I have just spent a week on Inismeain, the middle, and quietest, of the Aran Islands. The days were mostly dry, and I got in plenty of long walks. The one I love best is the walk around the back of the island, over the rocks and by the sea. All week there was a cold, northerly breeze blowing, which would have been more at home in the month of January. But it was a good week; the island is so quiet, and even though it is only an eight minutes plane journey from the mainland, there is a real sense of being away from it all.
And increasingly I feel the need to get away, in the sense of disengagement, from a lot of what is happening.
I find the whole ‘water’ issue very depressing. I sent a letter to the Irish Times the other day, which wasn’t published, summing up how I feel:

Climate change is now a reality, it has led to global warming, and there are potentially disastrous consequences for future generations on the planet and at home, not least a shortage of clean water. In this context it is very depressing to listen to the irresponsible debate on water in this country. Surely it is past time that everybody, government, opposition, media, indeed the Irish people as a whole, realised that this matter is much too serious for the nonsense that we are daily exposed to. We have no ‘right’ to water, unless we care for it. Caring usually costs money.

Yours, etc.

Short-term political advantage seems to be the only motive for most of our political leaders, irrespective of the serious long-term consequences of some of the issues being dealt with. I wonder do they care at all for future generations. Right now all the opinion polls suggest that it will be next to impossible to form any type of government after the next election.
Maybe I am getting cranky in my old age, but the re-enactments of Pearse’s speech at O’Donovan Rossa’s funeral repels me. Too much came out of that mentality that has been ugly and destructive, and too many lives have been lost. I am not looking forward to next year, and the 1916 centenary, if this is the type of thing we will get.

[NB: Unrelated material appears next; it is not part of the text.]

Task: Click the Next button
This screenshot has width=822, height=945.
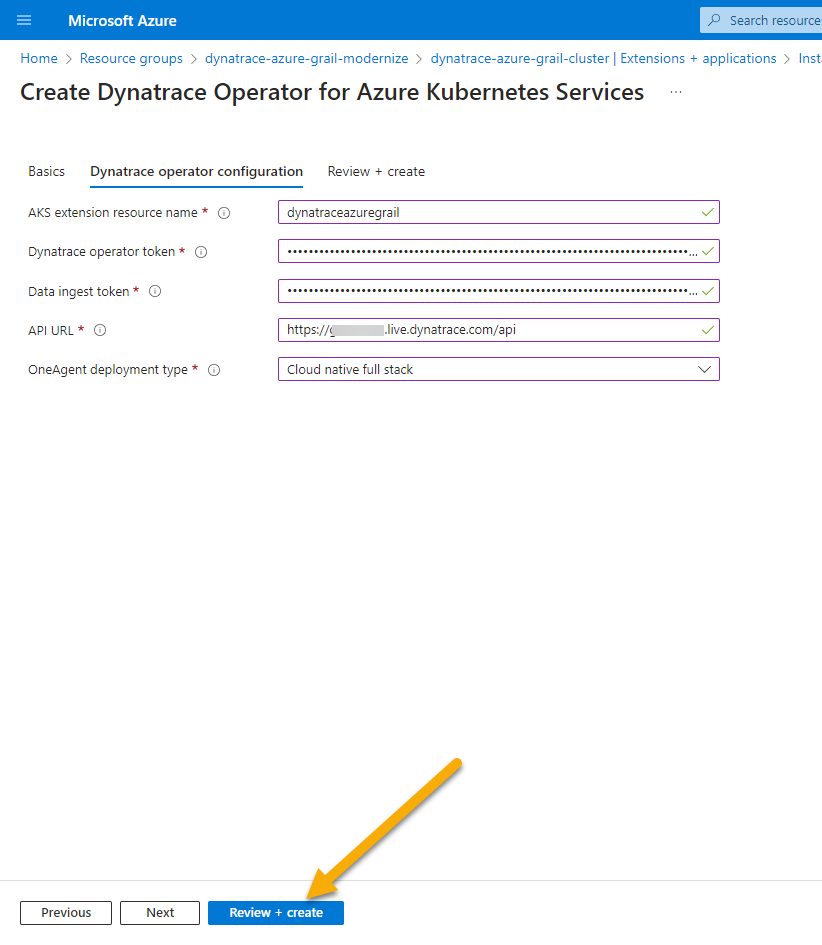Action: (x=160, y=913)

In the Church we have one of the young Irish bishops telling people that if they feel unworthy to receive communion they should approach the priest and ask for a blessing. Apart from the fact that it is contrary to what Pope Francis has been saying (The Eucharist is not food for the perfect, but nourishment for the weak), it also shows a dreadful lack of understanding of local communities.
Yet again we see an example of the damage being done to the Irish Church by the episcopal appointments being made by Charles Brown. (Don’t mind what he says about consultation, and the Pope making the appointments. It is his doing, and any efforts at consultation are a sham.)

Maybe I should go back to Inismeain!!